You have made it through the initial telephone screen with the recruiter and the next step is to be interviewed by a panel. That can be nerve wracking and it seems like a lot of judging by 2-5 people at one time. For companies, it makes a lot of sense because it takes the least amount of time for them and for you it gets you in and out quickly. But, how do you remain calm and answer the questions in a way that keeps you in the running as a top candidate? My top 12 pointers are:
- Investigate interviewers. Learn as much as possible about each interviewer. Often, the panel consists of a human resources professional, your direct supervisor, others from the department or cross functional team leaders/members you may work with. Ask the person who is setting up the interview the names of the panel members and their functions. It is helpful to know if you are being evaluated by only the team whom you will be working with on a daily basis or whether it is a mix of department heads/members. For example, if you are being hired for a mergers and acquisitions project management role, you would have several stakeholders, e.g. finance, human resources, and legal. Then, use LinkedIn to read up on each person’s background … or if you have an inside track into the organization, try to uncover facts about their reputation and work style.
- Think of the questions that may be asked by the panel. Thoughtfully write out your answers and rehearse with a buddy or a coach.
- Memorize names. Addressing each person by their name is professional and indicates your respect for them. Be sure to list their names on your writing pad before you enter the room, just in case you have a memory lapse.
- Reduce nerves. Adrenalin and nerves come with the territory. Take 10 minutes before the interview to take deep breaths and visualize success. If you are by yourself in a holding area, you can pace back and forth or walk as it reduces anxiety and increases memory. Take a bottle of water into the room just in case they don’t have beverages.
- Take notes. Bring your writing pad to jot down key points you want to follow-up on. Just be sure to ask permission to take notes. Everyone always says yes and it indicates you want to be thorough.
- Tell us about yourself. Be prepared to go into your short synopsis of your work history and the skills that you bring to the organization. Not more than two minutes as they have your resume in front of them. This is the icebreaker before they start asking questions.
- Include equal eye contact. Often interviewees look at only the person who has asked them a question. This is a mistake. Each question needs to take into account each stakeholder’s frame of reference and how it relates to the working relationship you will have with their group. This makes it more conversational instead of rapid question-response to one interviewer at a time. Make eye contact with the person who asked the question first, then shift eye contact and your body towards the panel member when you talk about their specific area of expertise. This makes it feel like you are interested in building a relationship with each panel member versus deferring to one person at a time.

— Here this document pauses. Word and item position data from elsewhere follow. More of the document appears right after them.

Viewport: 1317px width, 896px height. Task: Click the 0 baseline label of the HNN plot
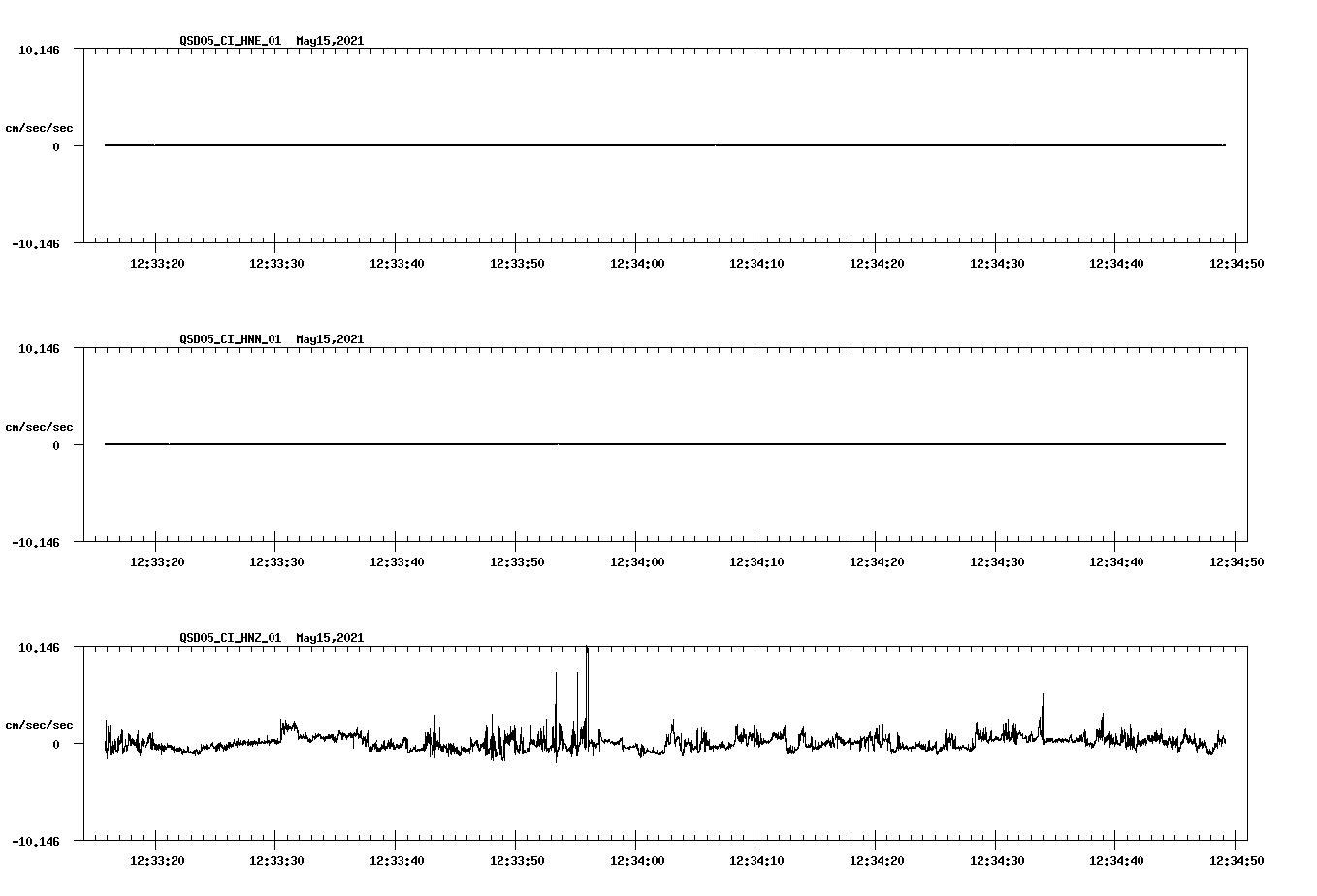55,444
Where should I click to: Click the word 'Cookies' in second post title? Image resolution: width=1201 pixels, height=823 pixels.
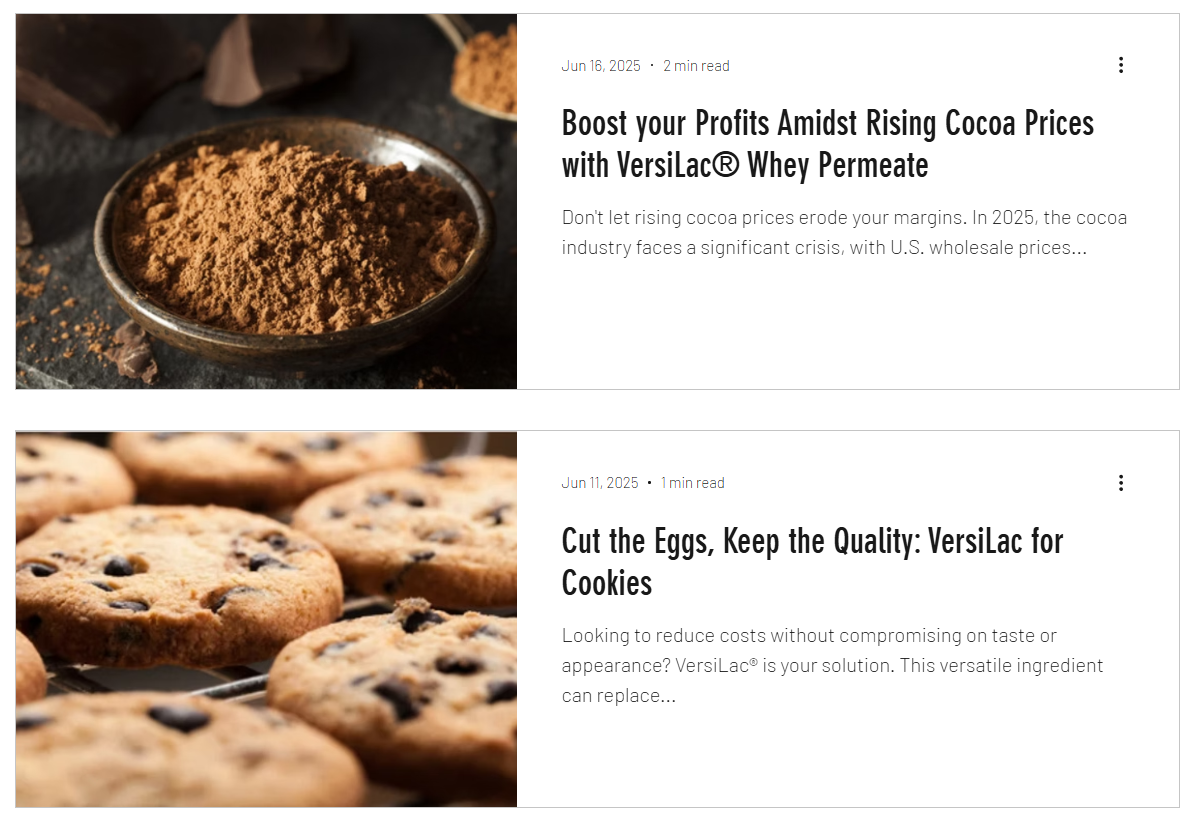(x=607, y=583)
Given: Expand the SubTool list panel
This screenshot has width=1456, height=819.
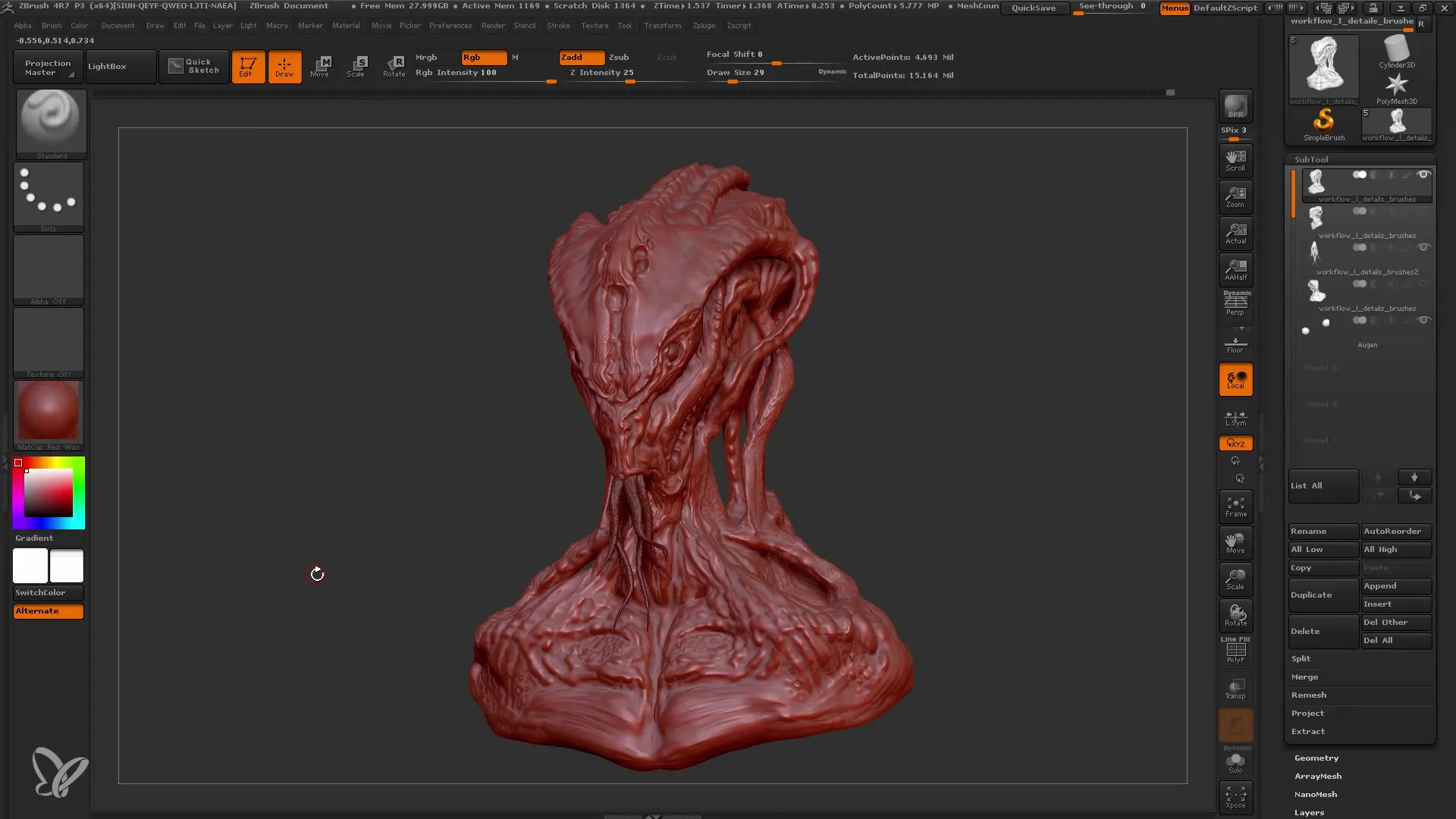Looking at the screenshot, I should tap(1323, 485).
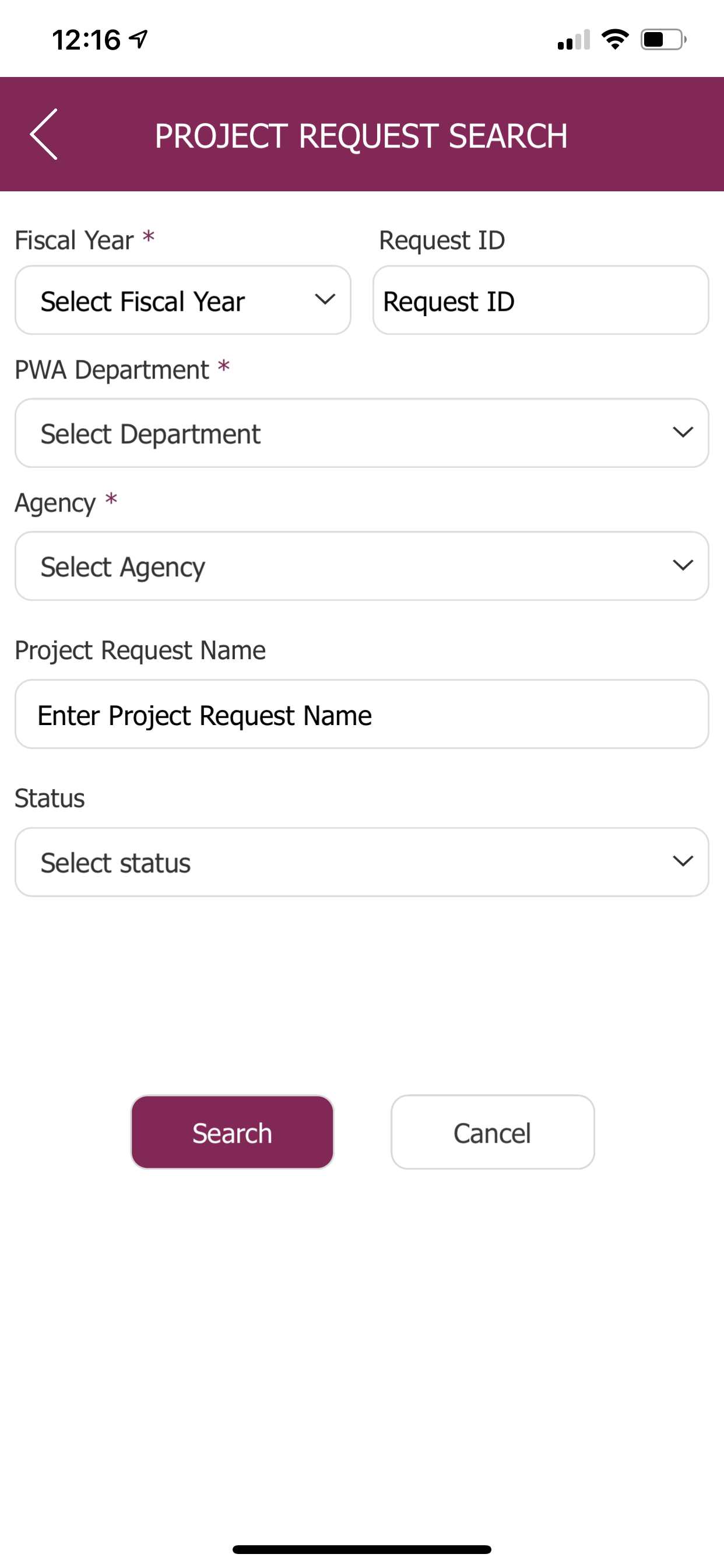Tap the cellular signal bars icon
This screenshot has height=1568, width=724.
574,40
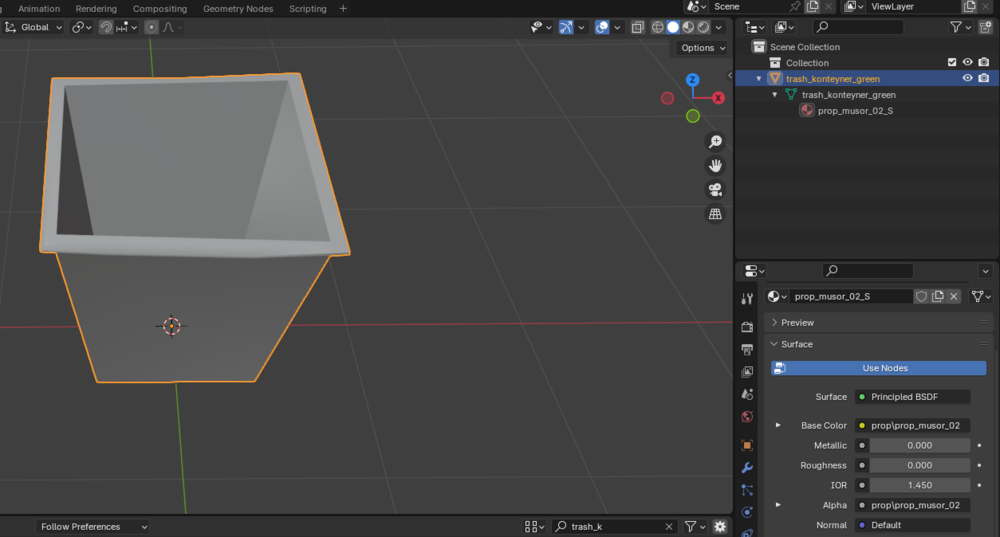Hide trash_konteyner_green object with eye icon
This screenshot has height=537, width=1000.
967,78
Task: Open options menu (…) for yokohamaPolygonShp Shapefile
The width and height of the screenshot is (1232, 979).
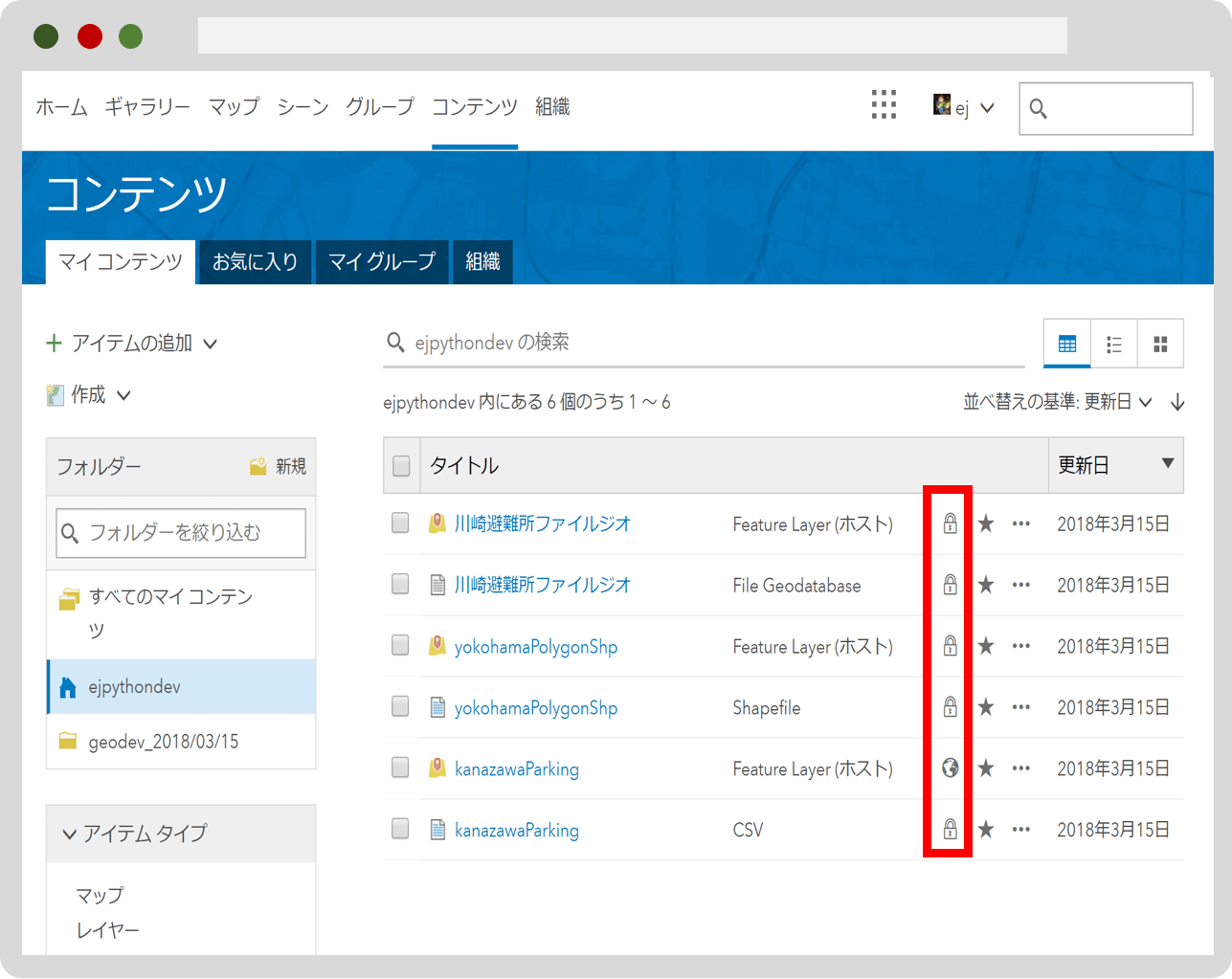Action: tap(1020, 707)
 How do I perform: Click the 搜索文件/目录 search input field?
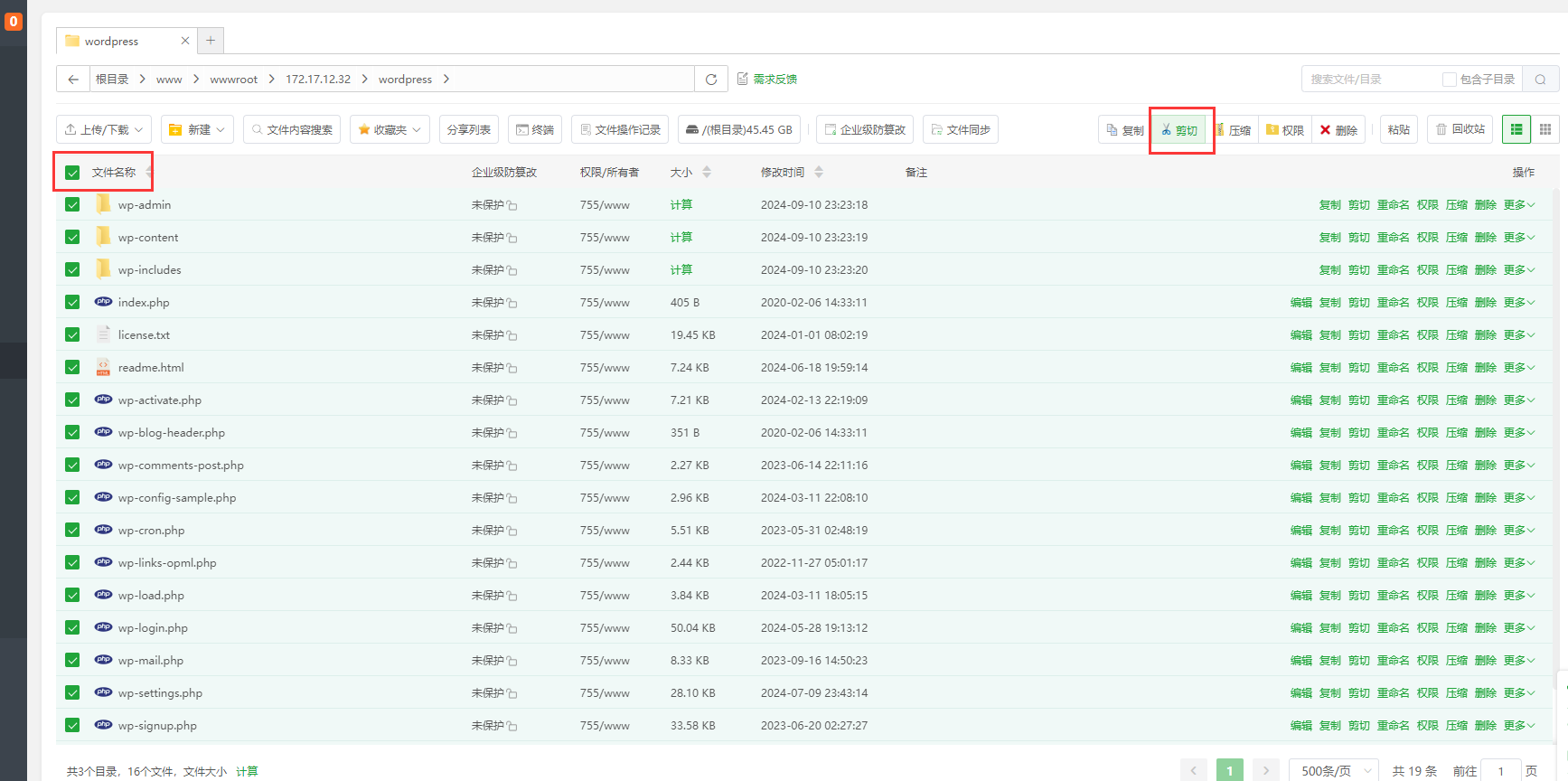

- Make connections. For each question, think how it can be answered representing the different constituents on the panel. Reference previous questions that help make your point or allow you to follow-up with a question.
- Watch body language. If you see arms crossed or no eye contact, this is a person you need to win over. Focus some of your questions to them or talk about their point of view. All the panel members will appreciate your influencing skills when they see this person shed their resistance.
- Ask questions. It is the kiss of death to have no questions for the panel. Clarifying questions relative to “what does success look like to them after you’ve been on board 90 days?” “What do they view as immediate challenges to address?” Any questions relative to culture you want to uncover are appropriate. One of my favorites to uncover culture is “why do you think people stay with the company?” The obvious last question is “What is the timeline for selection?”
- Express interest in the position. So many times, I have interviewed candidates and wondered whether the person was actually interested in the job. A short and simple statement works best: “based upon what I have heard from each of you, I am very interested in the position and would be thrilled to be working with you.” Be sure to make this your final comment to the group before you leave. Then, as you head for the door, address each by name, thank them, and shake hands firmly.
- Follow-up. Thank you notes to all the panel members is a must. Be sure to get their business card or contact information from the person coordinating the panel interview.
Remember, panel members are looking for candidates who stand up under pressure, are articulate, display an interest in other’s agendas, and will make a difference in their organization. At the end of the day, they will queston: are you a good fit for them? Do you have the hard and soft skills needed to solve their problems? Will you mesh with the culture? Will you build a lasting relationship with your stakeholders? Use the panel to your advantage to win multiple votes to get the job. Finally, ask yourself … is this organization the right fit for you?